- Work request -
Retype, exactly as they appear below, the lines between the line holding "This screenshot has width=1024, height=665." and the line holding "You are a GUI", both ends included.

*** Records supplied Section Begins ***

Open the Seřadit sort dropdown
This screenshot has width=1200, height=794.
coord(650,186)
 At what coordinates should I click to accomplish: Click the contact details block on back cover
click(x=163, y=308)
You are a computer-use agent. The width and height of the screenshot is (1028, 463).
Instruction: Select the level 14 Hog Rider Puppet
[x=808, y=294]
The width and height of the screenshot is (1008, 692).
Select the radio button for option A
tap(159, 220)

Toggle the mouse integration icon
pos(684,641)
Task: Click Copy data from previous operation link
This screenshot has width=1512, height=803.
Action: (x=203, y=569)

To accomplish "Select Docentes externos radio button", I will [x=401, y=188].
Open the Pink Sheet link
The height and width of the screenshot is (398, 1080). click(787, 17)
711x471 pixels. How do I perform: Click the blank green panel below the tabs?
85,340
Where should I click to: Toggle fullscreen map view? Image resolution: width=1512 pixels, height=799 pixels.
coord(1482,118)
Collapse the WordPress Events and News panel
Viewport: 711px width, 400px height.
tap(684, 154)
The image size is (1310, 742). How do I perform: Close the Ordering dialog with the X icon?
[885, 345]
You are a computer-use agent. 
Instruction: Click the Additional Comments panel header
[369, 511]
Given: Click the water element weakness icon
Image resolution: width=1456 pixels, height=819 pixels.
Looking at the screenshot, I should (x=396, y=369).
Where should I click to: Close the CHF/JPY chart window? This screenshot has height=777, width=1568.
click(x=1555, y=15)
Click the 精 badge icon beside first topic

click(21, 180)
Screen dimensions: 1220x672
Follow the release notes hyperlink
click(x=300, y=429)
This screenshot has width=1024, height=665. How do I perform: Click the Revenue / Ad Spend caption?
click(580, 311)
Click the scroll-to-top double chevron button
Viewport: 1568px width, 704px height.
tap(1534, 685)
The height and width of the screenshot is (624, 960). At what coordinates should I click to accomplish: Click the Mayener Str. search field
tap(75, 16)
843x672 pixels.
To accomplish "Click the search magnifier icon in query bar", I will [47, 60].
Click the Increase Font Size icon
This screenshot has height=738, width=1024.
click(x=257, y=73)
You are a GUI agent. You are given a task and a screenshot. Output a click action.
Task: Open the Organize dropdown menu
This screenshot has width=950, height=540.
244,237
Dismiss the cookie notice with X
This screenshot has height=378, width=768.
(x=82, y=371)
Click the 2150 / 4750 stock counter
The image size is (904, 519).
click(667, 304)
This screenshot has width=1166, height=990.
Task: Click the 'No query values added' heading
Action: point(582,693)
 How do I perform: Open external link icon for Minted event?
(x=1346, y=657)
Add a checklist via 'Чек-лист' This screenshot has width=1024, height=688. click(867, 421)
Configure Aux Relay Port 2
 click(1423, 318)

*** Records supplied Section Ends ***

- Exercise result -
This screenshot has width=1024, height=665. How do I perform: Click the Revenue / Ad Spend caption?
click(580, 311)
Click the scroll-to-top double chevron button
Viewport: 1568px width, 704px height.
tap(1534, 685)
The height and width of the screenshot is (624, 960). At what coordinates should I click to accomplish: Click the Mayener Str. search field
tap(75, 16)
843x672 pixels.
To accomplish "Click the search magnifier icon in query bar", I will [47, 60].
Click the Increase Font Size icon
This screenshot has height=738, width=1024.
click(x=257, y=73)
You are a GUI agent. You are given a task and a screenshot. Output a click action.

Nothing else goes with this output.